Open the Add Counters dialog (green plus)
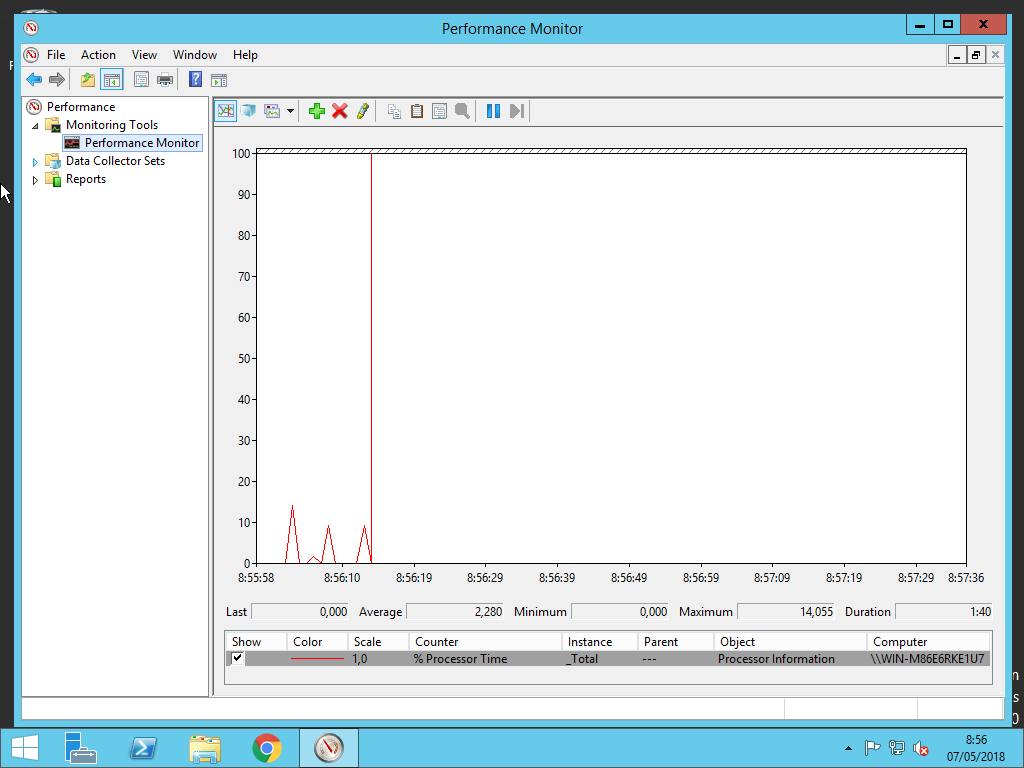Screen dimensions: 1024x768 point(316,111)
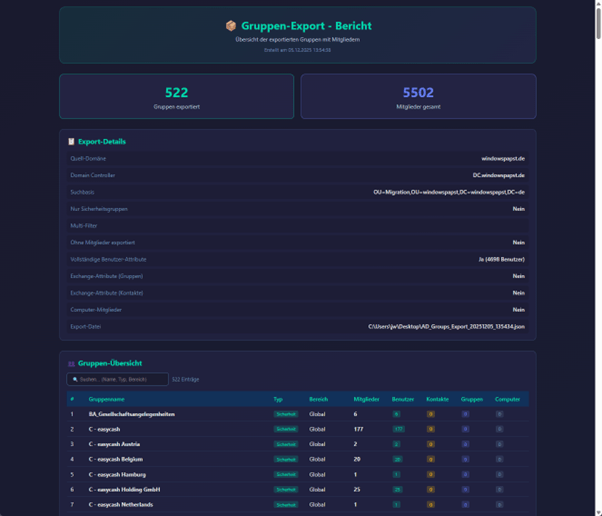
Task: Click the Computer badge for C - easycash Austria
Action: pyautogui.click(x=500, y=444)
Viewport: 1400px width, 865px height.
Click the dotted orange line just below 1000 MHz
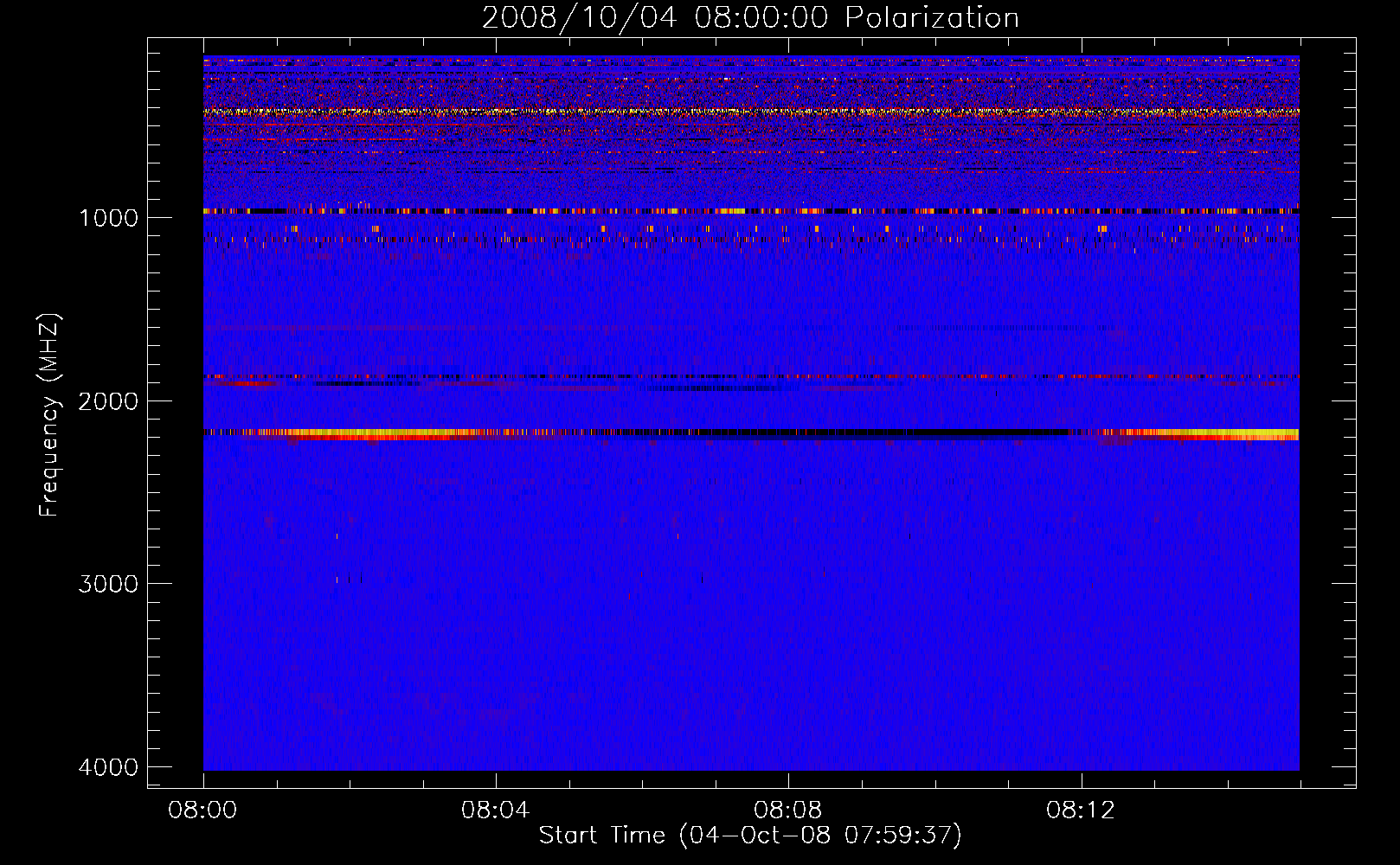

──────

__ACTIVITY__: An image-free, exact version of the listing above is required.

__SOLUTION FOR THIS PROBLEM__:
Open the Add Counters dialog (green plus)
Screen dimensions: 1024x768 point(316,111)
Task: Click the Computer badge for C - easycash Austria
Action: pyautogui.click(x=500, y=444)
Viewport: 1400px width, 865px height.
Click the dotted orange line just below 1000 MHz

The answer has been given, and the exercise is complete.